The record finally emerged in the middle of August, blossoming like a sudden flash of goldenrod on some country road. Different it is, indeed, yet it is completely and undeniably Arthur. Portage opens with a delightful paradox. The instrumentation is electronic, but the ambience of the song feels quite natural, reminiscent of a long, pensive hike up a lonely mountain trail. The lyrics themselves seem to look down onto life from a distance.
It’s us versus them, the good guys against the bad.
The bad ones are out of country or somewhere across town.
Out of sight, out of heart, we’d rather judge than understand.
We’re doctors plagued by blindness, the foolishness of man.
Where went all the wisdom?
“The Foolishness of Man” serves as a kind of preface. The curtain opens and we are walking together on this journey that we have chosen—or that chose us. The place we were before was full of turbulence that tortured the heart, but here is balm that says—at least, in one sense—that we don’t have to remain as we are. This is a record of pilgrimage.
I stand here on the shoreline. I will take the portage path,
‘Cause only love will end this hatred, the foolishness of man.
Perhaps it’s unsurprising that the music is haunted by echoes of wide, crystalline views—there was the recent Alligood family trip out west. Such things tend to have a profound and unaccountable effect on artists and their art. The first song even ends with a full cathartic minute of slow, melodic chord swells, wrapping us in one final embrace as we walk the trail into the unknown, led by some definite but hidden truth.
After bidding the world’s turmoil and nonsense farewell, much of Portage centers on the various joys and sorrows of walking the sojourner’s road. There are the moments of strength and steady headway near the beginning, such as in “Where the Sparks Fly Upward.”
I know what flame burns in the distance;
I know what fire calls in the night.
Out in the clear, covered up in mystery
I know the soul seeks till its finds.
Of course, as anyone who has backpacked can tell you, there are also times of numbness, of despair and deep ache.
Some break like twigs with a snap;
Some run like thieves, never turning back.
A coward is an easy find.
The mirror always shows me mine.
— “Since I Left to Go”
In this, Portage follows a certain narrative arc. There are the ear-worm tracks, leaning into pop sensibilities even while maintaining Arthur’s characteristic conversational delivery, but there is also the centerpiece “Since I Left to Go,” a track that asks a little more of the listener.
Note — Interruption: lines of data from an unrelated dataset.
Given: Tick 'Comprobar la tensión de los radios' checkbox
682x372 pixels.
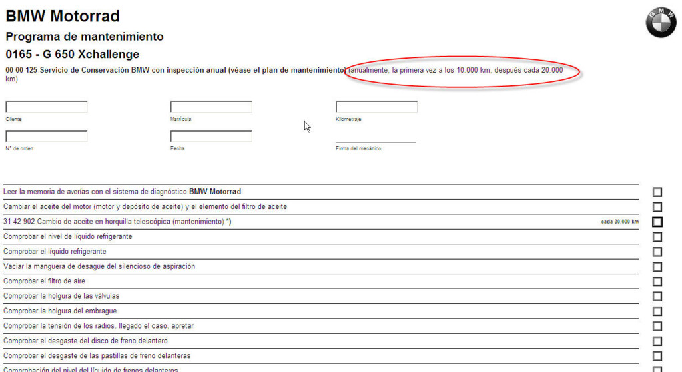Looking at the screenshot, I should (657, 326).
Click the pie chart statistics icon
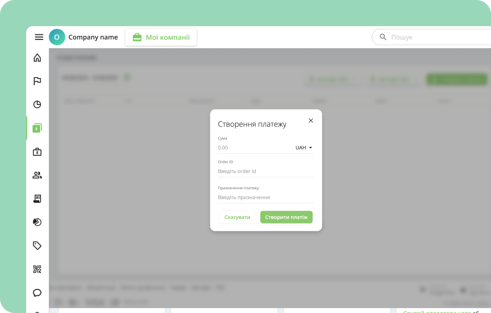 [37, 222]
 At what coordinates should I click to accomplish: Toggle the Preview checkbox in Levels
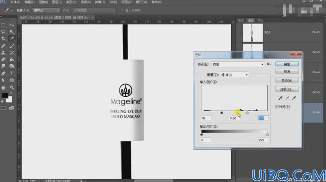[277, 107]
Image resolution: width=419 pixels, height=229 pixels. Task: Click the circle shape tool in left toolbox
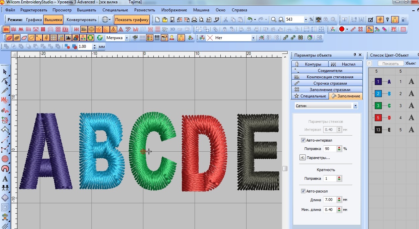5,159
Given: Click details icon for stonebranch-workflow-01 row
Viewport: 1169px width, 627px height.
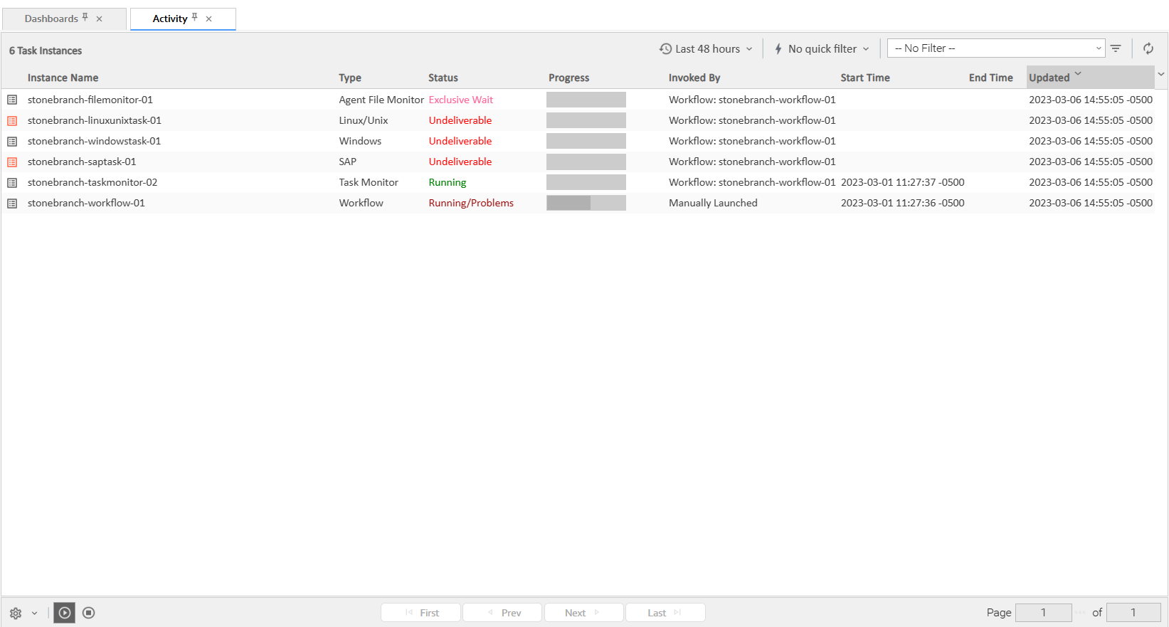Looking at the screenshot, I should (x=12, y=204).
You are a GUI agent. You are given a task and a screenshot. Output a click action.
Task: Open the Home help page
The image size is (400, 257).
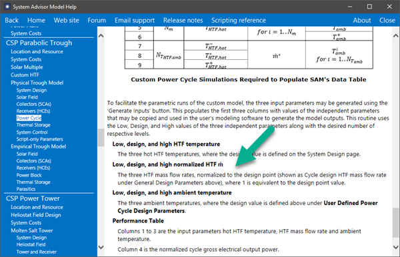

It’s a confession, and like some of the imprecatory psalms, it doesn’t let up. In the context of the project though, it’s exactly where it needs to be. The whole EP is deserving of a committed hearing. Personally, I suggest you put it on repeat. Certain refrains are likely to emerge in your soul at a later time—probably just when you need to hear them most. I can see myself driving to work, reeling from having to discipline one of my kids or angry at my own wandering eyes. Arthur’s voice will surface like a corked bottle with a note inside.
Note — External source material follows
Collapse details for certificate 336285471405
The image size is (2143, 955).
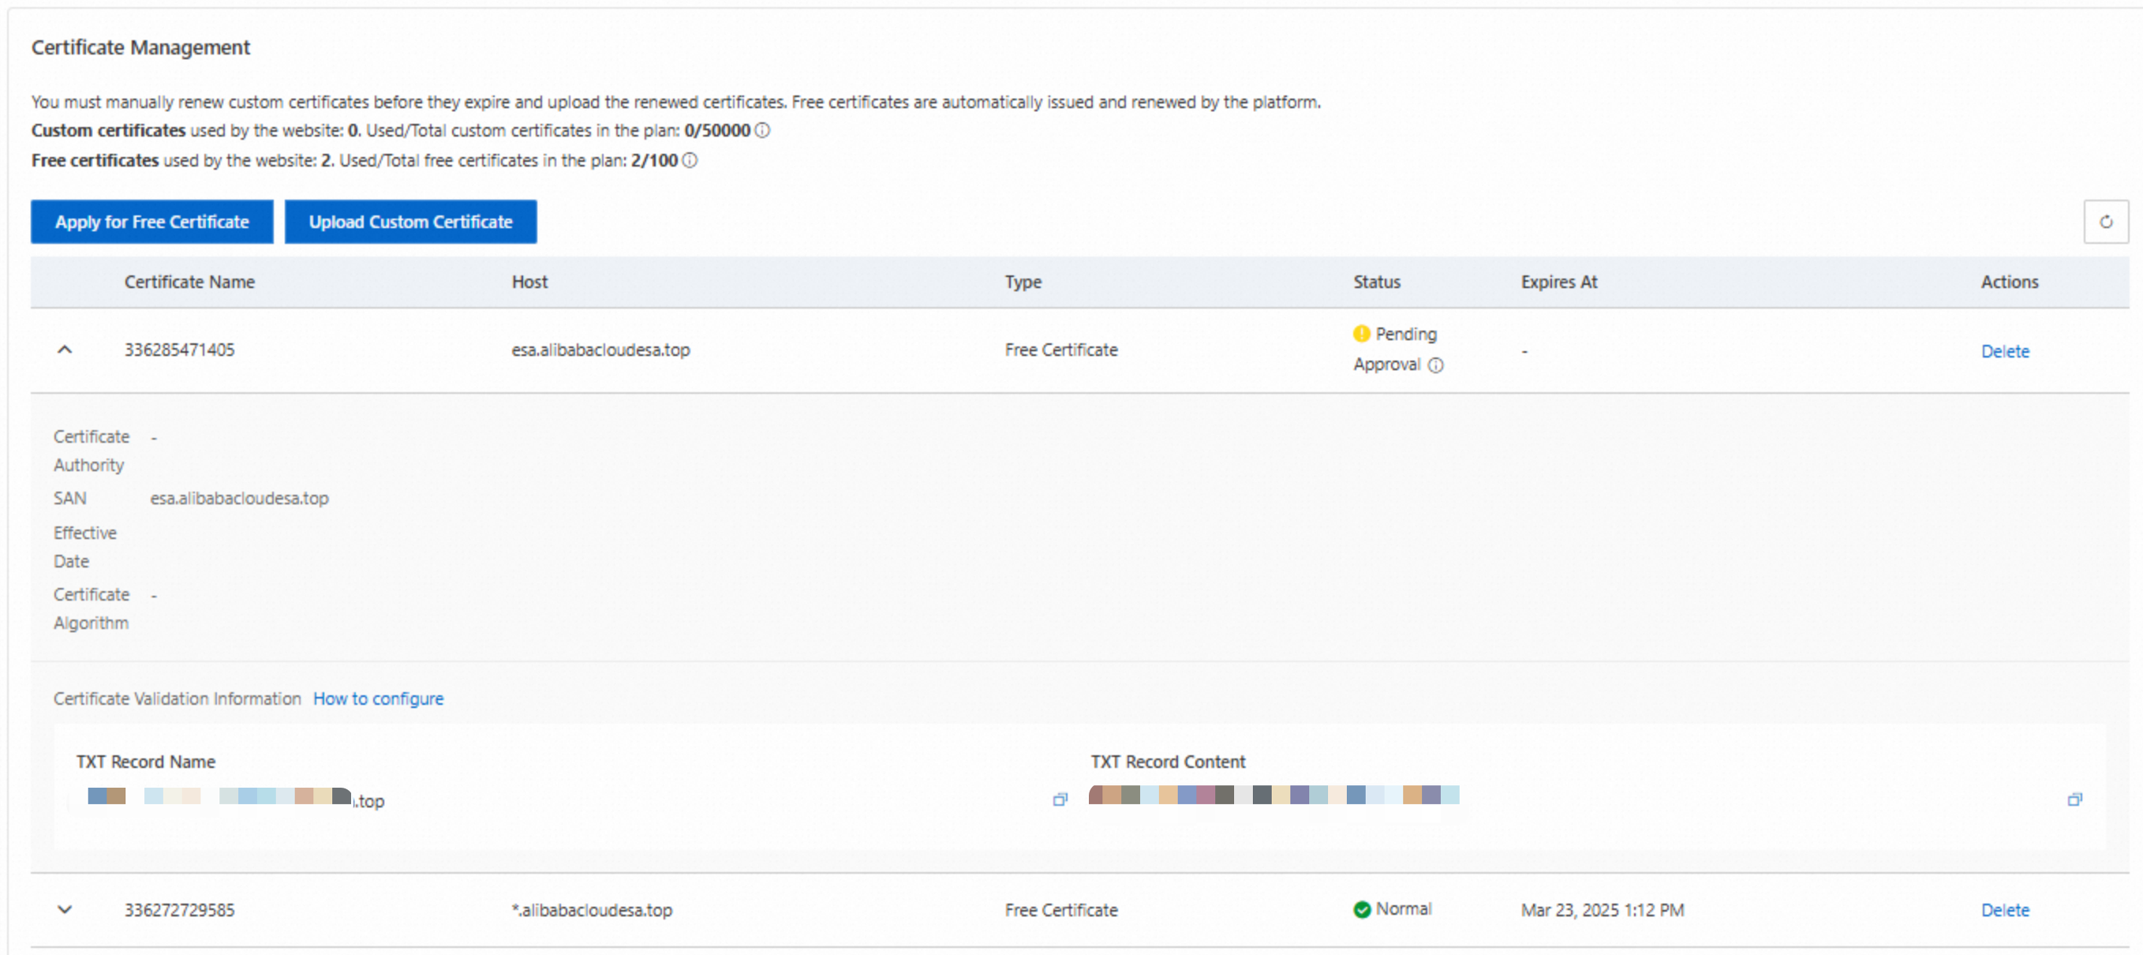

“You are more than your old mistakes,” it will say. “Join me. I won’t live in fear. I refuse.”
That the new project is based in an electronic sound does not exclude all things with strings. Well-placed electric guitars with just the right amount of distortion provide a great foil to the vocal on “Old Mistakes” and carry the progressions in “I Won’t Live in Fear.” “Since I Left to Go” makes smart use of the guitar-ukulele, giving the instrument a more orchestral voicing than ukuleles usually get. There are pianos and a bright hi-strung guitar. If anything, this setup makes me excited to hear this music live, given the possibility that there might exist two versions of each song—the album version and a single-acoustic rendition.
So many lines on Portage are truths I need to hear on repeat. I’m also excited for the second installment, whenever that comes out, but Vol. 1 will be seeing multiple plays in my house. I didn’t know I could get all this for nailing a catfish to someone’s fence. I’ll make sure to do that more often in the future.